Looking at the impending sub-prime cut in US, appreciation of rupee will continue. Indication suggests that sub-prime cut may be to the extent of 75 basis points which might lead to massive inflow of dollar in our country causing further appreciation of rupee. All forecasts point in this direction.

ISSUES

The sharp and sudden appreciation of Indian Rupee has already eroded the profitability of our exporters and has started threatening the competitiveness of our exports as well as manufacturing. The situation is forcing companies not to enter into fresh contracts. This seems to be a dangerous trend as our aggressive competitors are just sitting on the fence to occupy the space vacated by our exporters. Therefore, something needs to be done urgently to restore competitiveness of our exports.
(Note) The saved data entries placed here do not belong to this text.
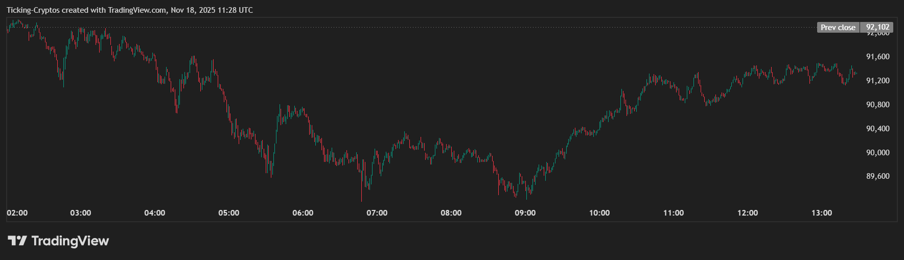Click the TradingView wordmark text
904x260 pixels.
pos(70,241)
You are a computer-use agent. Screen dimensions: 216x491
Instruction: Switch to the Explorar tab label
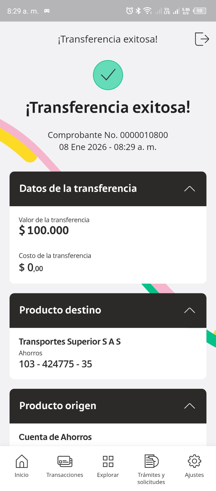point(108,475)
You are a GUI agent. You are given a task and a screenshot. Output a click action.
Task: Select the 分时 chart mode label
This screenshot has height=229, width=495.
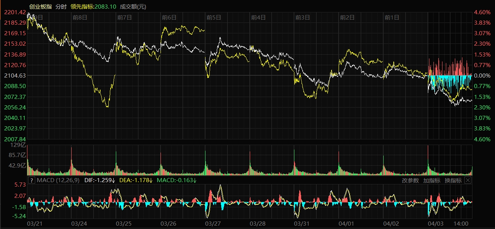point(60,6)
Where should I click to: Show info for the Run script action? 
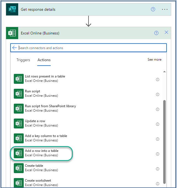coord(158,94)
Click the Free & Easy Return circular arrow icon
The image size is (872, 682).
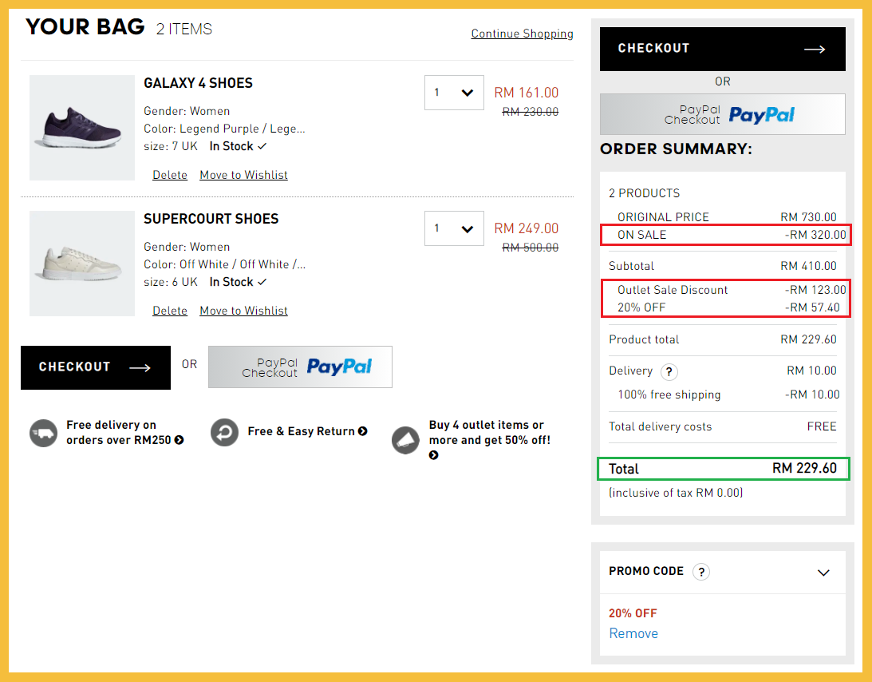[x=225, y=432]
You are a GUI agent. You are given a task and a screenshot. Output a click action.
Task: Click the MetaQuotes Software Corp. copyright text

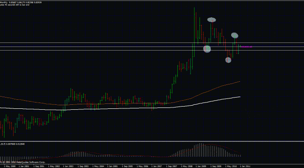(23, 162)
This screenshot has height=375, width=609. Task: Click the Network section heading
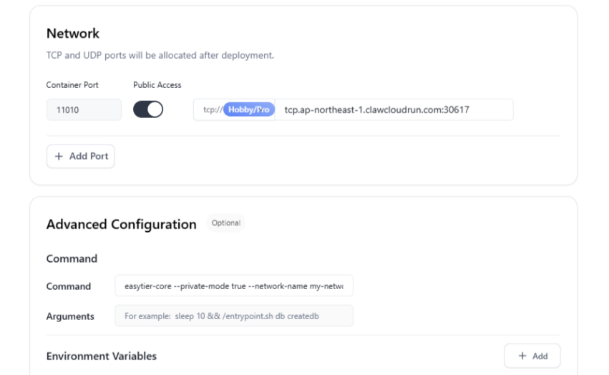click(73, 34)
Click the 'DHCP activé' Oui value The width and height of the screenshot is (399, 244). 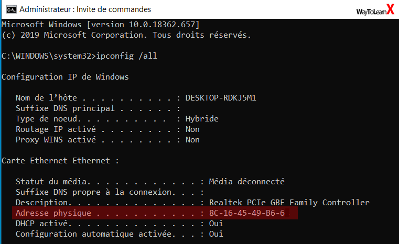click(216, 224)
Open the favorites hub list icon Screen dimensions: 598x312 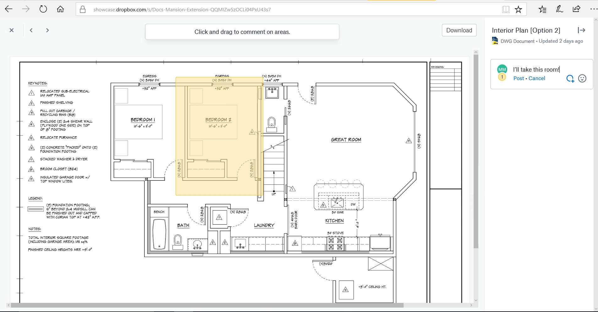[542, 9]
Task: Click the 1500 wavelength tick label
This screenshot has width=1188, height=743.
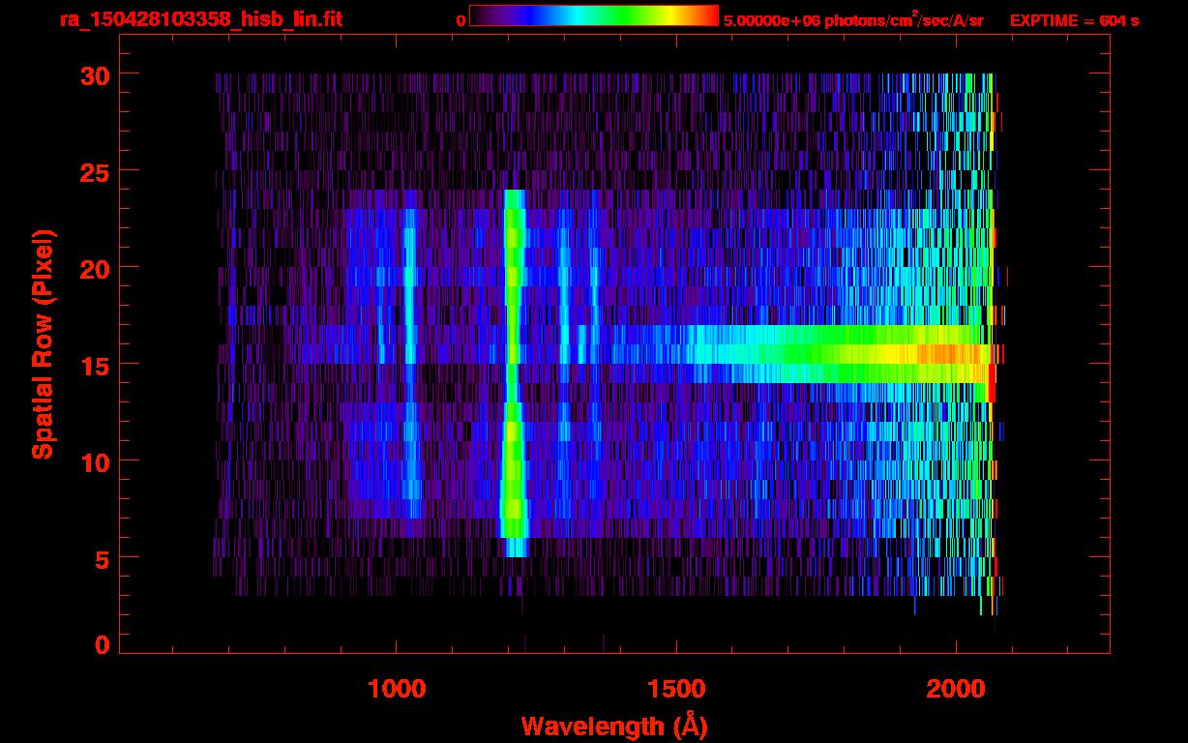Action: point(676,689)
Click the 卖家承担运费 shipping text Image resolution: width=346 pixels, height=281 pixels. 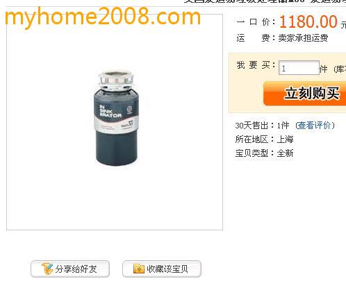click(x=303, y=38)
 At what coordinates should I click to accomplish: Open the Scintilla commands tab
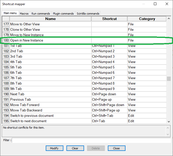tap(88, 14)
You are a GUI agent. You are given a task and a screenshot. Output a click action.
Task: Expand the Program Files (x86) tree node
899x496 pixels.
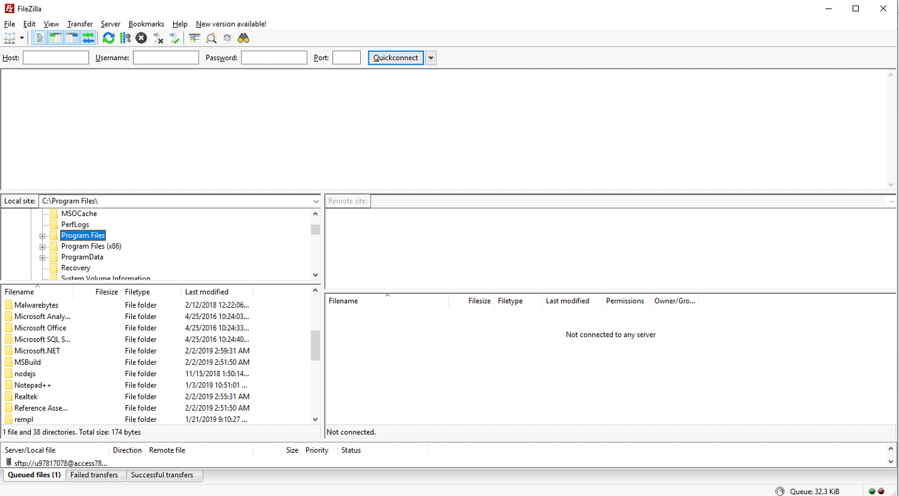[x=43, y=247]
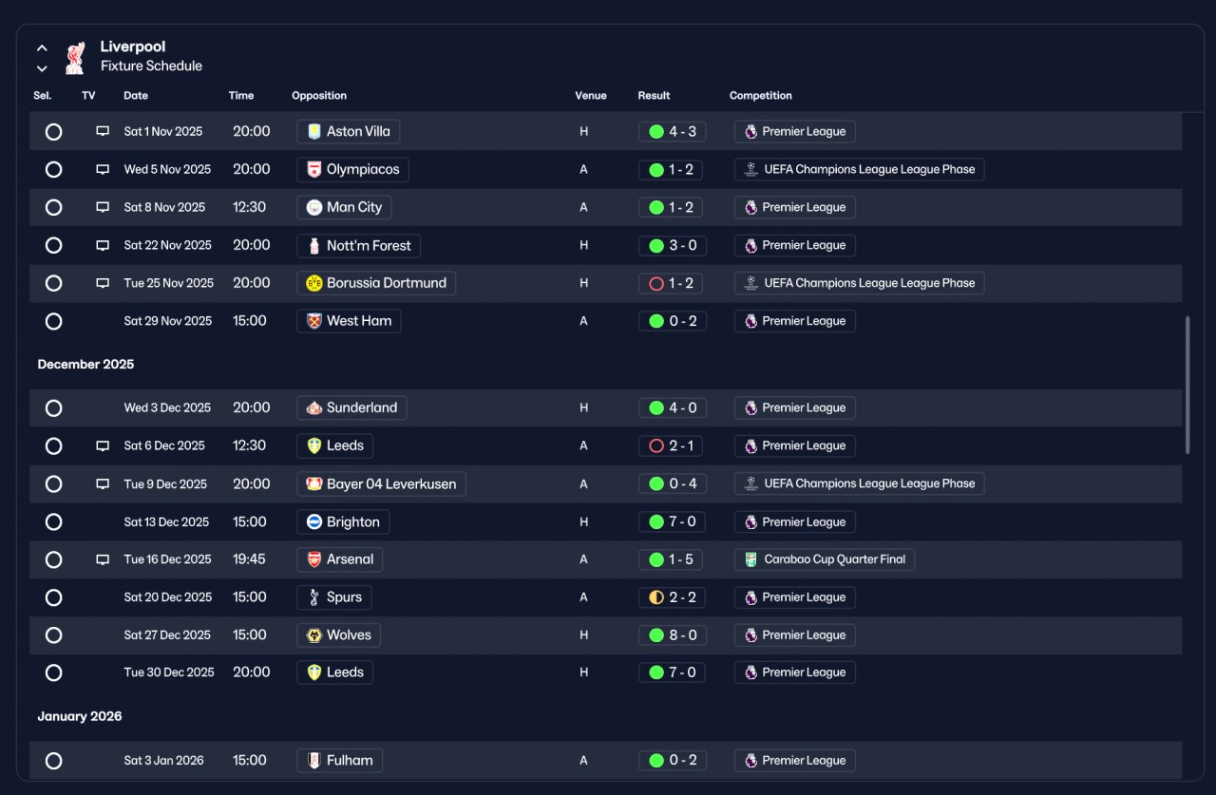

This may include the following:

Reimbursement of State Taxes and Levies

Zero rating of exports and rebating of indirect taxes are international trends and also objectives of the Government. Different kinds of state taxes and local levies like central sales tax, electricity duty, sales tax on petroleum and diesel, turnover tax, entry tax, octroi, mandi tax, wherever applicable, add 5 to 6% to export price. Reimbursement of such taxes will provide that much margin to exporters adding to their competitiveness. Since reimbursement from the states may take long time (looking at implementation of VAT), so central government may provide the re-imbursement from the 4% special additional duty collected on imports. The aforesaid duty has been levied in lieu of state taxes and therefore can be used for reimbursement of such taxes on exports.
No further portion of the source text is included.